*WORK TASK:*
Given the material below, output exactly the lines from the line with "Click the 한국민족문화대백과사전 title text" to the line with "1456x819 pixels.", both ends included, and no other lines.

________

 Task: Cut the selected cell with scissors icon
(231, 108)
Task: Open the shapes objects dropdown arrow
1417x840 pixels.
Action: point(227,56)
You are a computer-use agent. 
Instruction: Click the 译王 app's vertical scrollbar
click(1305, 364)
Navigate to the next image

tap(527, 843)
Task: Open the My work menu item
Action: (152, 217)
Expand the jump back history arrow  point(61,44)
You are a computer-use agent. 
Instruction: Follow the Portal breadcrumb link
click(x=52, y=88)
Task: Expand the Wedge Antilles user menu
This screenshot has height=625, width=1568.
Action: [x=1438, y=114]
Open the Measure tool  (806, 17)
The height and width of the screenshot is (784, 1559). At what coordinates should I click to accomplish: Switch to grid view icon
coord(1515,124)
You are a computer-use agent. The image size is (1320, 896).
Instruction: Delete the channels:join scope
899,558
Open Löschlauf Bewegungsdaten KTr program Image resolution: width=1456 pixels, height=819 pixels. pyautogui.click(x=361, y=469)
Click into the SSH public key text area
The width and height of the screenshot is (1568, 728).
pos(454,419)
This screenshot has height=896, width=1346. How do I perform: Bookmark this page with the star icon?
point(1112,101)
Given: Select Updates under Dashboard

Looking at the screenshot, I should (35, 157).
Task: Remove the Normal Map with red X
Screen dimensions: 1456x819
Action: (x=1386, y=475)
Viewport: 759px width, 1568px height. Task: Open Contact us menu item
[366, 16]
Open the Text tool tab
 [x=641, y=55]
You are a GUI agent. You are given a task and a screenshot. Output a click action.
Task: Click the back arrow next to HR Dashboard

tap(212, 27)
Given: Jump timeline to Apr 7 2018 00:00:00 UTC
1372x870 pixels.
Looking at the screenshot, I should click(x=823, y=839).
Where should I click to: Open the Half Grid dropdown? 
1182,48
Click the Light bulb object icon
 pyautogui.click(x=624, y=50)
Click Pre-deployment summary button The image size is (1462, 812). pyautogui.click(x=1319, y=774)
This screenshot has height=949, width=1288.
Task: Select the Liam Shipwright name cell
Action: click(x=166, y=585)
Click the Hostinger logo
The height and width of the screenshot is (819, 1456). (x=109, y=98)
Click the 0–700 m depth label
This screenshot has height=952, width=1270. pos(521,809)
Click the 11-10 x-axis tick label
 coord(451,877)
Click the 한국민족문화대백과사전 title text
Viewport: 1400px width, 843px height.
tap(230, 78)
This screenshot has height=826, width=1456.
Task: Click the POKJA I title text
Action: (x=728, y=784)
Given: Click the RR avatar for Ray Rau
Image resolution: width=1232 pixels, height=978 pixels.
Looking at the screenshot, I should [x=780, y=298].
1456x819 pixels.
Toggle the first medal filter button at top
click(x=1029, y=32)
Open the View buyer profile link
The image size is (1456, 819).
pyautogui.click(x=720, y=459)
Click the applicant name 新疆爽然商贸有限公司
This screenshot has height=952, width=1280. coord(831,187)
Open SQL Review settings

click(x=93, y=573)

________

*ANSWER BOX:*
Click the 한국민족문화대백과사전 title text
Viewport: 1400px width, 843px height.
tap(230, 78)
This screenshot has height=826, width=1456.
Task: Click the POKJA I title text
Action: (x=728, y=784)
Given: Click the RR avatar for Ray Rau
Image resolution: width=1232 pixels, height=978 pixels.
Looking at the screenshot, I should [x=780, y=298].
1456x819 pixels.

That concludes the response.